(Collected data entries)
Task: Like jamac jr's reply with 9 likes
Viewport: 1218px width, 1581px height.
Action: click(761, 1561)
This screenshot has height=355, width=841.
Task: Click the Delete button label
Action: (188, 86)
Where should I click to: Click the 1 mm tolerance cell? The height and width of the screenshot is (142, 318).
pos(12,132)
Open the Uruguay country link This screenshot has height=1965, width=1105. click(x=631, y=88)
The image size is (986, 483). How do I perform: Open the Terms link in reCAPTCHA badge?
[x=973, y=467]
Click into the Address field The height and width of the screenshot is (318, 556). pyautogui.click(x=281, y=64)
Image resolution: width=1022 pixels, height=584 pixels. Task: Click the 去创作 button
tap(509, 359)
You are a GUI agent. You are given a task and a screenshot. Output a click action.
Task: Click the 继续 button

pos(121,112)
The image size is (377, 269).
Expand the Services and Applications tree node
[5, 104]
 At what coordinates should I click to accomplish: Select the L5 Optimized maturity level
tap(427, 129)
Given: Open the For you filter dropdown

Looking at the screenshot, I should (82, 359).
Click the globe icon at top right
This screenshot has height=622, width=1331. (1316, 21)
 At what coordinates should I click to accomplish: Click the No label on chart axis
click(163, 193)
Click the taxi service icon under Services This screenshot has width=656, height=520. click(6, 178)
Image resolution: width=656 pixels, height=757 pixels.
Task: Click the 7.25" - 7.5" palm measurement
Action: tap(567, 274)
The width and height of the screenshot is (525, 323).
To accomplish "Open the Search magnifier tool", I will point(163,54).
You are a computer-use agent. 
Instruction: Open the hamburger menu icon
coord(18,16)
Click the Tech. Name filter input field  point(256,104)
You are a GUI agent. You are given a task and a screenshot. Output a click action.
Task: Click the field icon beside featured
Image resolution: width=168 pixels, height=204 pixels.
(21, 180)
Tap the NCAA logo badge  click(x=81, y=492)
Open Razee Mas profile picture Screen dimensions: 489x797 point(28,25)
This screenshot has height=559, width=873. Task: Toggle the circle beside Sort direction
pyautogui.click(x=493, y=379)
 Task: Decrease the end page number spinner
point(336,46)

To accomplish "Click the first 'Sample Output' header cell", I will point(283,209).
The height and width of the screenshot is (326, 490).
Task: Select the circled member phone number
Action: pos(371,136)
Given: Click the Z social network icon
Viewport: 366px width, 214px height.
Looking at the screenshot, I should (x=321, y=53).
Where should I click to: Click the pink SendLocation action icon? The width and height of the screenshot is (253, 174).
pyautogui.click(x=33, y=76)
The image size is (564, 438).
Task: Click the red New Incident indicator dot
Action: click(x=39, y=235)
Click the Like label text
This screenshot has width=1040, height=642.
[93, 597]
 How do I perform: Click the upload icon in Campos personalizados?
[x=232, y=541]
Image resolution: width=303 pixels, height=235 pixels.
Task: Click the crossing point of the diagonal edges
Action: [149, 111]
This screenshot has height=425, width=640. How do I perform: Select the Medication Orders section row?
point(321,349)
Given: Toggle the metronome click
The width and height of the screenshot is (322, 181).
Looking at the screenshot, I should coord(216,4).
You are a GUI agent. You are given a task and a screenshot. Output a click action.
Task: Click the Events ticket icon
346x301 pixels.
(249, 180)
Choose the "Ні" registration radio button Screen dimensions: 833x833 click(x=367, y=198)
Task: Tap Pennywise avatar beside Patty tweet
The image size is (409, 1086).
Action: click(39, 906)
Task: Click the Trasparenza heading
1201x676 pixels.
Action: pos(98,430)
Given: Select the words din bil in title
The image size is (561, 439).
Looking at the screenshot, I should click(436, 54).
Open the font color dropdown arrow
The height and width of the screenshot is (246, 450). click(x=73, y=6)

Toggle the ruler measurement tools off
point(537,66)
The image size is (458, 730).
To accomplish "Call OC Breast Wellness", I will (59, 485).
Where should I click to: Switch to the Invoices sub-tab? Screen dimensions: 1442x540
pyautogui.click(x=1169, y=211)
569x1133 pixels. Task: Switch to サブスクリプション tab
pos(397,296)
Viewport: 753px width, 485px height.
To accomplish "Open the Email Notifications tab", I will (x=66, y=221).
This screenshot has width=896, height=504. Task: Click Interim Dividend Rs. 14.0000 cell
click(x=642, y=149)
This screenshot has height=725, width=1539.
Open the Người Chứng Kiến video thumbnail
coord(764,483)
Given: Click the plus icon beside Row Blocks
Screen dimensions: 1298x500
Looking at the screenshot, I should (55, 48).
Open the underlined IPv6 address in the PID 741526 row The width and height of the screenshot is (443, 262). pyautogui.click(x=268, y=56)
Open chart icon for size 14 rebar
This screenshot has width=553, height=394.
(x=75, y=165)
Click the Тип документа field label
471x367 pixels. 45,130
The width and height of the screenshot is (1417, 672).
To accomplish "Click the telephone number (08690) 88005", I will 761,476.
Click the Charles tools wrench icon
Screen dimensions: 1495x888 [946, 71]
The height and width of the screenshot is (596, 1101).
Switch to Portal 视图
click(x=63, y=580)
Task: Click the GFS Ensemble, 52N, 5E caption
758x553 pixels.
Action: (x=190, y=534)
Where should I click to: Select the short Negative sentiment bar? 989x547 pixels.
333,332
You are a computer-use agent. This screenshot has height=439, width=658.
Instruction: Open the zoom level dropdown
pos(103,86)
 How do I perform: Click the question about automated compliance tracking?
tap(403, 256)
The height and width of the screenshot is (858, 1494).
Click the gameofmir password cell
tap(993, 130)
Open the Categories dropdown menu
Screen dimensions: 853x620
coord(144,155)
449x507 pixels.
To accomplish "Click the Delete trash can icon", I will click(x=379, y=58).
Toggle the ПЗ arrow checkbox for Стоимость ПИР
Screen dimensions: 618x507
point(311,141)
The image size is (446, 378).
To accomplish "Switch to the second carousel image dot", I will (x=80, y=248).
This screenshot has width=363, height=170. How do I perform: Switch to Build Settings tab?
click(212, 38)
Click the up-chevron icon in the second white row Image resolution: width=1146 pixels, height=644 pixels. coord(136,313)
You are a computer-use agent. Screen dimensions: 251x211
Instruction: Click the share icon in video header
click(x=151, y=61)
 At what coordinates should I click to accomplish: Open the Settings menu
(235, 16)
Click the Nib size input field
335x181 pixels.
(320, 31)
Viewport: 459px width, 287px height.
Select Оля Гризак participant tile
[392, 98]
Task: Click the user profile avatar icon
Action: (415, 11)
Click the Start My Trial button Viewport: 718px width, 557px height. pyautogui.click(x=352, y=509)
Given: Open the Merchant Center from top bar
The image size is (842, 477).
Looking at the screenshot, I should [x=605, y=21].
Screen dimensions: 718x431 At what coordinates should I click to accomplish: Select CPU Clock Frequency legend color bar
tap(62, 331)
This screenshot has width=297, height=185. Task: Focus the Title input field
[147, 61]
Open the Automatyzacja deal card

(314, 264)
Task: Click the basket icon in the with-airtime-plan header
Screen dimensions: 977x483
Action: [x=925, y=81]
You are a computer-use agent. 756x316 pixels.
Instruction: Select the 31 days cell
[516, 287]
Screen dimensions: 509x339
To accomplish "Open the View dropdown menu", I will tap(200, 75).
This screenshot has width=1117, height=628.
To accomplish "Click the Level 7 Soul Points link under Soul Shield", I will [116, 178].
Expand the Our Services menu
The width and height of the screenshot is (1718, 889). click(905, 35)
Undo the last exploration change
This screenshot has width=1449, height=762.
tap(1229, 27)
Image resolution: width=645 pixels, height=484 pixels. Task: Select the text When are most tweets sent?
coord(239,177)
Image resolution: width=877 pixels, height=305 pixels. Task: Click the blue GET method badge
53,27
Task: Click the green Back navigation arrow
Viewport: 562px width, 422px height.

▸ Task prompt:
Wherever the word "Like" turns up in the records above, copy the line that holds it.

▸ Expected answer:
Task: Like jamac jr's reply with 9 likes
Click the Like label text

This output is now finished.